Hace unos días terminé de leerme The Image: A guide for pseudo-events in America y no puedo recomendarlo lo suficiente. Publicado en 1962, su primer capítulo abre con este chiste (traduzco de memoria, ya lo devolví a la biblioteca):

Dos mujeres se encuentran por la calle.

-- ¡Oh, qué bebé más mono!

-- ¡Y eso no es nada, deberías ver las fotografías!

En 1962. Hemos cambiado muchísimo.

En este libro, Daniel J. Boorstin introduce el concepto de pseudo-evento: el evento o actividad que tiene lugar únicamente para aparecer publicado. Vamos, un porcentaje muy alto de lo que pasa por noticias hoy en día. Aparte de que se publica mucho que pasan cosas pero muy poco por qué pasan.

El pseudo-evento del año pasado (y los que vendrán) se llama Donald Trump, un señor que vive de su imagen pública y de sus pareceres, un detalle que él mismo comentó cuando testificó sobre el valor de sus empresas.

During the deposition the billionaire famously said that his net worth fluctuates "with markets and with attitudes and with feelings, even my own feelings," but that he determines the number based on his "general attitude at the time that the question may be asked." When your fortune ebbs and flows according to your own mood, it's not hard to push limits or conjure up billions. And what about when Trump isn't feeling so hot about himself? "You wouldn't tell a reporter you’re doing poorly," he said.

Puestos a meterse de lleno en ese circo de dos pistas que es la política, hacerlo desde la perspectiva de quien sabe que la noticia es él mismo augura a día de hoy unos resultados buenísimos (no sabemos para quién, aparte de para los anunciantes).
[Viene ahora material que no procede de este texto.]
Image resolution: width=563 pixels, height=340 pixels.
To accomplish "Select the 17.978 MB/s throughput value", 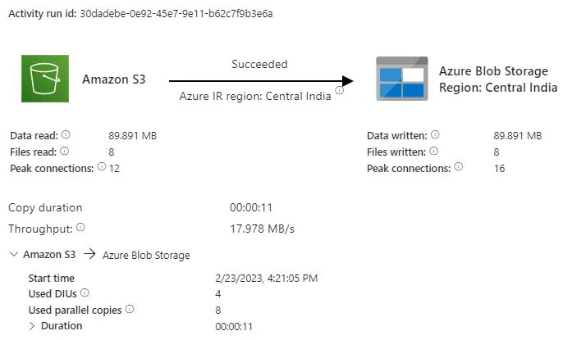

Estaba yo tan tranquilo en casa pensando que en Canadá ya teníamos a nuestro primer ministro mediático favorito más o menos razonable y resulta que a lo lejos suenan truenos con rayos de telerrealidad.

Businessman Kevin O'Leary will enter the Conservative leadership race tomorrow, CBC News has learned.

The Montreal-born anglophone will launch his campaign in Toronto only hours after skipping the French-language debate, which will be held tonight in Quebec City, sources close to the candidate said.

Anunciar la candidatura al Partido Conservador justo a tiempo de poder saltarse ese debate es empezar fuerte (Harper no hablaba un francés alucinante --hasta yo me daba cuenta--, pero al menos lo intentaba). En ese mismo artículo se dice que alguien que quiera ganar las elecciones en Canadá sin hablar francés lo lleva crudo. Y además:

Milton MP Lisa Raitt has also questioned O'Leary's fitness to run [...] "O'Leary is a TV entertainer with absolutely no filter," she said.

Pues claro, demonios. ¿A día de hoy, a qué podrían aspirar que fuese mejor?